The City also moved to dismiss the negligent infliction of emotional distress claim, but the Plaintiff subsequently dismissed that claim. (ECF No. 47.)

The Individual Defendants also moved to dismiss based on a failure to state a claim against Defendants Swan and Gonzalez, but the Plaintiff subsequently dismissed all claims against those Defendants. (ECF No. 48.)

2. Legal Standard

When considering a motion to dismiss under Federal Rule of Civil Procedure 12(b)(6), the Court must accept all the complaint's allegations as true, construing them in the light most favorable to the plaintiff. Pielage v. McConnell, 516 F.3d 1282, 1284 (11th Cir. 2008). A pleading need only contain “a short and plain statement of the claim showing that the pleader is entitled to relief.” Fed.R.Civ.P. 8(a)(2). “[T]he pleading standard Rule 8 announces does not require detailed factual allegations, but it demands more than an unadorned, the-defendant-unlawfully-harmed-me accusation.” Ashcroft v. Iqbal, 556 U.S. 662, 678 (2009) (quotation omitted). A plaintiff must articulate “enough facts to state a claim to relief that is plausible on its face.” Bell Atl. Corp. v. Twombly, 550 U.S. 544, 570 (2007).

“A claim has facial plausibility when the plaintiff pleads factual content that allows the court to draw the reasonable inference that the defendant is liable for the misconduct alleged.” Iqbal, 556 U.S. at 678. “The plausibility standard is not akin to a ‘probability requirement,' but it asks for more than a sheer possibility that a defendant has acted unlawfully.” Id. “Threadbare recitals of the elements of a cause of action, supported by mere conclusory statements, do not suffice.” Id. Thus, a pleading that offers mere “labels and conclusions” or “a formulaic recitation of the elements of a cause of action” will not survive dismissal. See Twombly, 550 U.S. at 555. “Rule 8 marks a notable and generous departure from the hyper-technical, code-pleading regime of a prior era, but it does not unlock the doors of discovery for a plaintiff armed with nothing more than conclusions.” Iqbal, 556 U.S. at 679.
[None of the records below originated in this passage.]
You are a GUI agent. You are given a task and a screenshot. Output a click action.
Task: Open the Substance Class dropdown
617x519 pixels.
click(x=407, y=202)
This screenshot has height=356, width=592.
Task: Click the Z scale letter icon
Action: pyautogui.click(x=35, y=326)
Yet, where the allegations “possess enough heft” to suggest a plausible entitlement to relief, the case may proceed. See Twombly, 550 U.S. at 557. “[T]he standard ‘simply calls for enough fact to raise a reasonable expectation that discovery will reveal evidence' of the required element.” Rivell v. Private Health Care Sys., Inc., 520 F.3d 1308, 1309 (11th Cir. 2008). “And, of course, a well-pleaded complaint may proceed even if it strikes a savvy judge that actual proof of those facts is improbable, and ‘that a recovery is very remote and unlikely.'” Twombly, 550 U.S. at 556.

3. Analysis

A. The City is not entitled to sovereign immunity as a matter of law.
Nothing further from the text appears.